-- Complete the following --
#1 According to the designer biography, in what year did Casado leave advertising to work for Saul Bass Design?
#2 Write out the stretch of the designer biography that begins at the words "In 1966, Casado" and stops after "directed by Bass.".

-- Document extract --
|---|
American logo designer and photographer

John Charles Casado (born May 30, 1944) is an American graphic designer, artist and photographer, best known for designing logos for the first Macintosh computer, Esprit, and New Line Cinema, as well as numerous album covers for the Doobie Brothers, Carole King, and others.

==Early life and education==
Casado was born in East Los Angeles, California. He graduated from Dorsey High School in Los Angeles and then went to the University of California at Los Angeles. He graduated from The Art Center School in Los Angeles, now located in Pasadena and called the Art Center College of Design, in 1964.

==Career==
===Advertising and design===
Because Casado's father was an advertising art director beginning in the early '50s, he knew a lot about the business of advertising and design. Before graduating from the Art Center, he was already teaching their beginning class in advertising. Upon graduating, he went to New York to find his first job as an art director. He ended up in Los Angeles, becoming advertising art director for Young & Rubicam. Casado knew from his father's experience in advertising that there was no loyalty in the profession, so he would change jobs often. Casado had the opportunity to meet many of the best designers in Los Angeles when he was young because they were friendly with his father. Among the many were: Saul Bass, Charles Eames, Jim Cross, Louis Danzinger and Ken Parkhurst.

In 1966, Casado left advertising to work for Saul Bass Design. He was part of the team that created a new trademark for Continental Airlines and packaging for Northern Towels. He also helped storyboard the Academy Award-winning animated documentary short Why Man Creates (1968), directed by Bass.
|---|
Collected data entries

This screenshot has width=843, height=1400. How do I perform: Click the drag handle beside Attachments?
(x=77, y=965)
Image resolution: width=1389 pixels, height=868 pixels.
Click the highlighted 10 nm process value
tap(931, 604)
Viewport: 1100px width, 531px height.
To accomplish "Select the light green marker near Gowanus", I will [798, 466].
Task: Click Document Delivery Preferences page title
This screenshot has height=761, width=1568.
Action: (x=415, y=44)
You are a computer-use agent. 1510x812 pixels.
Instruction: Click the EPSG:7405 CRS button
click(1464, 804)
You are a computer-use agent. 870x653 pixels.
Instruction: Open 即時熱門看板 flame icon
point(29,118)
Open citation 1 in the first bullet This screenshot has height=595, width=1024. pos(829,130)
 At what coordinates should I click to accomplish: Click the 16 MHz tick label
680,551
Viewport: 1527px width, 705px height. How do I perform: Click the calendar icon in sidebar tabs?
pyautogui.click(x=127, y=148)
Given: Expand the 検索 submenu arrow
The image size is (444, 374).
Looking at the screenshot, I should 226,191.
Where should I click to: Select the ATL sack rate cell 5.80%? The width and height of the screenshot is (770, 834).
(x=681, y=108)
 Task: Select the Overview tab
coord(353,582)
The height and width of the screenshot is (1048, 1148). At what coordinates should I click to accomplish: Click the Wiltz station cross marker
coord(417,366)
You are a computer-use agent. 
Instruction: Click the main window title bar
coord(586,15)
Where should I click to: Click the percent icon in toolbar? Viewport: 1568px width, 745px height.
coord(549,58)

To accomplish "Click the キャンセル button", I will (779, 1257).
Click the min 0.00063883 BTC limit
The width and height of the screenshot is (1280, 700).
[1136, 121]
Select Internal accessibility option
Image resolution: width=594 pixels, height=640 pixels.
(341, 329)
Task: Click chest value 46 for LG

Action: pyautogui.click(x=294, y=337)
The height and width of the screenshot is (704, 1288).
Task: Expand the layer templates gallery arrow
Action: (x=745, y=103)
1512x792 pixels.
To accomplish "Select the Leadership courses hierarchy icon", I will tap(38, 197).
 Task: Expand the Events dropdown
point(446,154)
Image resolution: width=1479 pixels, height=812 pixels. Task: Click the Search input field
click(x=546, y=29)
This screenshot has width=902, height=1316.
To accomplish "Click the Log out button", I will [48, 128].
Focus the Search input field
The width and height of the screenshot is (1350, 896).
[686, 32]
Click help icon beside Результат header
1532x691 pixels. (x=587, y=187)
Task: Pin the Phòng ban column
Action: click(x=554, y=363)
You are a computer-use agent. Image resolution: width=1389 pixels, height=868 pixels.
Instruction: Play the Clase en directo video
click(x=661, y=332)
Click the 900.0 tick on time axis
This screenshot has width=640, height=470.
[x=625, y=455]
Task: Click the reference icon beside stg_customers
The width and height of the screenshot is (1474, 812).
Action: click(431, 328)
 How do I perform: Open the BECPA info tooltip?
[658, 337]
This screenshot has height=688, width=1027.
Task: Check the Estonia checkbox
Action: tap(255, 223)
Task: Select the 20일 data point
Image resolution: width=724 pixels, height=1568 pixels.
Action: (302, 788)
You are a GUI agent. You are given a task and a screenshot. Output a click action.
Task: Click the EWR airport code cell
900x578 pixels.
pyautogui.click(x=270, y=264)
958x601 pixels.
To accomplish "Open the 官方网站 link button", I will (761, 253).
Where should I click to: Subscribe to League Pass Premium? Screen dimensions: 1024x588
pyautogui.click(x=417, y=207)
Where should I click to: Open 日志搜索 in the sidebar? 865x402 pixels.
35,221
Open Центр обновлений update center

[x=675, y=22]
|---|
-- Answers --
#1 1966

#2
In 1966, Casado left advertising to work for Saul Bass Design. He was part of the team that created a new trademark for Continental Airlines and packaging for Northern Towels. He also helped storyboard the Academy Award-winning animated documentary short Why Man Creates (1968), directed by Bass.